I had a conversation with a friend this last weekend about the best moments of the summer. Made me feel list-y and reflective. So I gave it some more thought in order to write down on this here little blog.

 5. Listening to bluegrass on a random Monday night at Flipnotics. This is the least self contained "moment" on my list. I say that because even though the actual moment was great, this spot is more a reflection of my general relationship to live music right now. And hanging out late nights with friends. And not having to wake up to teach in the morning. Good stuff.

4. Entering the Library of Congress. I was completely awe struck when I first walked into the rotunda. I didn't fully understand what was in store for me physically or conceptually and it was such a revelation. Supporting the beauty of this moment was my rekindled love affair with the printed word this summer - feels like home.

3. Stargazing and night swimming at Inks Lake. As I mentioned in my prior post, I was worried this whole endeavor would be a lost cause as we drove out to our campsite in the pouring rain. Thankfully the beautiful, beautiful stars graciously appeared in fully glory shortly after we set up camp. The water was perfection and the lovely company and conversation of friends made this a perfect moment.

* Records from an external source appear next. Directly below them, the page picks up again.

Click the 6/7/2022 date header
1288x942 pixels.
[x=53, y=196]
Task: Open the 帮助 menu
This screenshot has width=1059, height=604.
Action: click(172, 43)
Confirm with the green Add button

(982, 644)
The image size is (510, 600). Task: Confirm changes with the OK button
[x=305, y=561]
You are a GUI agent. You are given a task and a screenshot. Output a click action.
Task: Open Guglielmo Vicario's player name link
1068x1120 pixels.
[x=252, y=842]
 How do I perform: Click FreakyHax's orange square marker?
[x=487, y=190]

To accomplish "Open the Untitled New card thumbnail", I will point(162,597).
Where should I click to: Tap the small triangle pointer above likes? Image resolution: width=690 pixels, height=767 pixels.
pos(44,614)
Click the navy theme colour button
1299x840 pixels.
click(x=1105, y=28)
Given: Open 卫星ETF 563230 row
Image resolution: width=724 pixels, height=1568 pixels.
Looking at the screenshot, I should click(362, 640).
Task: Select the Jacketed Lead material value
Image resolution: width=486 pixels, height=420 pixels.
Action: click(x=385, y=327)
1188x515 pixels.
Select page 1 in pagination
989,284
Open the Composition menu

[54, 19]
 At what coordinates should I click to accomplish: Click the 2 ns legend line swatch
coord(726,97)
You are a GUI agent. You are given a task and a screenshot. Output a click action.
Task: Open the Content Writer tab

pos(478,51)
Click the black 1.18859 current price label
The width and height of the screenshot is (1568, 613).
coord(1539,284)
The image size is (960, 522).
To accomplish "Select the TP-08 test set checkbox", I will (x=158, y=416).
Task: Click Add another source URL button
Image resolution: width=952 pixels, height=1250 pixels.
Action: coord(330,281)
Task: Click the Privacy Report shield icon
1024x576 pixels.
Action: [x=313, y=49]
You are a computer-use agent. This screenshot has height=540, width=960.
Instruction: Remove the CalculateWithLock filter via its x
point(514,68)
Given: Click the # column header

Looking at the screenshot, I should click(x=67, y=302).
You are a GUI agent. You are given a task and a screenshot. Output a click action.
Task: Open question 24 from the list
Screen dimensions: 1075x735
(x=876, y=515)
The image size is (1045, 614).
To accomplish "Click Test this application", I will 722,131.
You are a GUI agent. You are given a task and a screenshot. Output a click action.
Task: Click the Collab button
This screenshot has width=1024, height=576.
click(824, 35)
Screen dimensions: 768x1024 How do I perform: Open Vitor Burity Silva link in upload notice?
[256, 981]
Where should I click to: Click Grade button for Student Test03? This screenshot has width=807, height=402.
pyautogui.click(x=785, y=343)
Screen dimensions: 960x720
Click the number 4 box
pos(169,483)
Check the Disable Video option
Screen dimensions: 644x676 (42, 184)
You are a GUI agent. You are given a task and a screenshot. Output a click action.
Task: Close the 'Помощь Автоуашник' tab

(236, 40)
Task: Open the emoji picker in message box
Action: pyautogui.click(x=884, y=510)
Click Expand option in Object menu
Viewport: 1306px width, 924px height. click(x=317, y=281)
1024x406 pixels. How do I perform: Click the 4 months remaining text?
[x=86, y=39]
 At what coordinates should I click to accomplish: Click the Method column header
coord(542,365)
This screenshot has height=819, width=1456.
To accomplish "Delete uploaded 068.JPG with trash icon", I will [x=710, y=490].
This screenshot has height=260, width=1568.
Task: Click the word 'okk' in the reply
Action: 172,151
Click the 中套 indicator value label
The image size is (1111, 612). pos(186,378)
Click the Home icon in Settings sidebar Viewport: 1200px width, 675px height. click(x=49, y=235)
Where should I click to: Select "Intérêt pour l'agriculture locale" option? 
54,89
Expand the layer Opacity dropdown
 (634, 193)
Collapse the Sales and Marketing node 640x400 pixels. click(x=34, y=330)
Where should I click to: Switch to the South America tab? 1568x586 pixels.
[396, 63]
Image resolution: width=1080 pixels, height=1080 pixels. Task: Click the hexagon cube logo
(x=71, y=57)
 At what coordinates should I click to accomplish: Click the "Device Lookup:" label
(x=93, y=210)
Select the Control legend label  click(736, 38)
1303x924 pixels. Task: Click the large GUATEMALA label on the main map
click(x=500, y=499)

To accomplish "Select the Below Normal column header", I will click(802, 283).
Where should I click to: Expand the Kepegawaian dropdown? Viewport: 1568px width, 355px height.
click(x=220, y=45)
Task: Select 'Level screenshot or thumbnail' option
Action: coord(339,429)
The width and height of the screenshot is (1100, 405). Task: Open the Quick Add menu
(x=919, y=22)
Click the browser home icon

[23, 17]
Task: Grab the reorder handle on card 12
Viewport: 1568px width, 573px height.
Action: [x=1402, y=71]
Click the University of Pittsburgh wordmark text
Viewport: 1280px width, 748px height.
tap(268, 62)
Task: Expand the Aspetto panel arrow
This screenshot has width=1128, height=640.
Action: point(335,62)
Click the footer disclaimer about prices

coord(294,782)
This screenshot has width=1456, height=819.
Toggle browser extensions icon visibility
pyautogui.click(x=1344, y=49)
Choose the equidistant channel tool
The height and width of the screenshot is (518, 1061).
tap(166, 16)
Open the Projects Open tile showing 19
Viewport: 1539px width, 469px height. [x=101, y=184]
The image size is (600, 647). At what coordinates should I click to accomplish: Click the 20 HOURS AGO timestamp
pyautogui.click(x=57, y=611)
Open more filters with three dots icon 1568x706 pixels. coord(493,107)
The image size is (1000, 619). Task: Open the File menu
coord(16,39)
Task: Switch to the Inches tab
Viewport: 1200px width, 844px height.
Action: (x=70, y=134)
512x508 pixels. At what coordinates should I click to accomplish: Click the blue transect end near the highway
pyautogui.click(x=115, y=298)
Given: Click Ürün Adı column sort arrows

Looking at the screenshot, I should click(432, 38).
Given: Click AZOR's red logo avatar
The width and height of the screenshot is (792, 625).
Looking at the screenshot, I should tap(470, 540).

2. The twenty minutes or so I sat transfixed by this painting. (Which is ten thousand times more amazing in person.) Or maybe it was the time I spent gaping at the collection of Rodins. Or the awe I felt standing six inches away from a DaVinci. The list goes on and on. The art museums in D.C. were for me incredibly nourishing. Nourishing in such an essential way I feel amazed that I've lived almost 37 years on the planet without visiting them before. How did I ever survive?

1. Walking into the National Cathedral. I know I went on and on about my trip to D.C. and it's various forms of breathtakingness, but this was the most grand and moving, yet spiritual and tender of all the places I saw. The architecture was amazing, the stained glass was divine, but the spirit there was transcendent. 

It was, in fact, a great summer.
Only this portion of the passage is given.